Lines for locating words and elements
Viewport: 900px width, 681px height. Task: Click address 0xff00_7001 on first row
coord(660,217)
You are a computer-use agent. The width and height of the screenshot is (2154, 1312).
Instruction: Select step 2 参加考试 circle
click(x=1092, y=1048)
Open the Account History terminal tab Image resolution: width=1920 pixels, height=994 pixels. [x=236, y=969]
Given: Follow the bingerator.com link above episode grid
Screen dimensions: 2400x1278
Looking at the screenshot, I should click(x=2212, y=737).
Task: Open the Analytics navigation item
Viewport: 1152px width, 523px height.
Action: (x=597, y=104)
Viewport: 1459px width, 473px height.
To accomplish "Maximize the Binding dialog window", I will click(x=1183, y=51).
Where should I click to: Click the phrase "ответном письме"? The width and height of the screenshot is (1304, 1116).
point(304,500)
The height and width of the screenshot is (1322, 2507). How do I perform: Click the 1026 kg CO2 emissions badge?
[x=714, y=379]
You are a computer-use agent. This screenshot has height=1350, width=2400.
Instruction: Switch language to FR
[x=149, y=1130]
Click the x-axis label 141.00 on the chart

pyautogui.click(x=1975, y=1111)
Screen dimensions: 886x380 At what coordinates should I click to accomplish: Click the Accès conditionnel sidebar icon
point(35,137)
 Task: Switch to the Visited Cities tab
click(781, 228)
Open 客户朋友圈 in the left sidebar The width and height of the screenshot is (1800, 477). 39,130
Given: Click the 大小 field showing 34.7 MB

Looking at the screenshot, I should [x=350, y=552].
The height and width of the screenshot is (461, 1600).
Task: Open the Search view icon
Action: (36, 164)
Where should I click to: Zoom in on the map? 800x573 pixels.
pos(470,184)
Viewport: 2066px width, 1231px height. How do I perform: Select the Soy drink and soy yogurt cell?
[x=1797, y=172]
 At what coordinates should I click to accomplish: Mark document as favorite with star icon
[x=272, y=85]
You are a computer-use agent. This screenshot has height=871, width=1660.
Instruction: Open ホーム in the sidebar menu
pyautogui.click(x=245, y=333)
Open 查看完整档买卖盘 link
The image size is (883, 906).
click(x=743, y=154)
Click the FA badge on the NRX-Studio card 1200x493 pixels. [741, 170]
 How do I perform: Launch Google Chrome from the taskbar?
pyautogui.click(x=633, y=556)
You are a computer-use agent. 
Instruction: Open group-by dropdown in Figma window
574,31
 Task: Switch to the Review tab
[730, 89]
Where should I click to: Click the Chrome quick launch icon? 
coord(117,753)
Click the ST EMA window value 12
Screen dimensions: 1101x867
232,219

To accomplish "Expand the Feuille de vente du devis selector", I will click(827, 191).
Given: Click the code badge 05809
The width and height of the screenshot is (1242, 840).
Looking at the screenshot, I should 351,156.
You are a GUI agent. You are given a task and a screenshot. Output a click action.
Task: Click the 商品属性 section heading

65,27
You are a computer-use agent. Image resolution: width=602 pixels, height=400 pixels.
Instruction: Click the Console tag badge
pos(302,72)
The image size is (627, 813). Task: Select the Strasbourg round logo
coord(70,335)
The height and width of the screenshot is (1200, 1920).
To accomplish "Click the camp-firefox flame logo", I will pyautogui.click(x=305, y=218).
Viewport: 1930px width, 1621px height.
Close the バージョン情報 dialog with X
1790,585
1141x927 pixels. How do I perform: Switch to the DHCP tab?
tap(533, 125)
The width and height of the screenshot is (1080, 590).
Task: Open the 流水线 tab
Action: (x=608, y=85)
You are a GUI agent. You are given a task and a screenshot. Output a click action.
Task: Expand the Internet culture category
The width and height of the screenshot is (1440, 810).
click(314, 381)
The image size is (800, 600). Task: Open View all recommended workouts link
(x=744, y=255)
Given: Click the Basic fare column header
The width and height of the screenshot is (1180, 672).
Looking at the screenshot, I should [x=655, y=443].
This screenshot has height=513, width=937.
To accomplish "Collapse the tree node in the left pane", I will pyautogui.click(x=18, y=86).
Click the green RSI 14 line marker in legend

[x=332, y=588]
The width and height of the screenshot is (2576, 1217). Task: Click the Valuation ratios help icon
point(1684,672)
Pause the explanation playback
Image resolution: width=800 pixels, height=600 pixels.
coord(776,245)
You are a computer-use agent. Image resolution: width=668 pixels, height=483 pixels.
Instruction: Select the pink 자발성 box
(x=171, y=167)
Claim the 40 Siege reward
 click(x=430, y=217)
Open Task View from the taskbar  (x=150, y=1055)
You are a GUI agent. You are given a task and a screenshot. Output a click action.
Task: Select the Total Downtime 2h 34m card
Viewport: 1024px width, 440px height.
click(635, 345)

• _What you need to do_: Quote everything from the line containing "The image size is (800, 600)." down to the line containing "Looking at the screenshot, I should [x=655, y=443].", both included, with each line reproduced verbatim.

• _Correct response_:
The image size is (800, 600). Task: Open View all recommended workouts link
(x=744, y=255)
Given: Click the Basic fare column header
The width and height of the screenshot is (1180, 672).
Looking at the screenshot, I should [x=655, y=443].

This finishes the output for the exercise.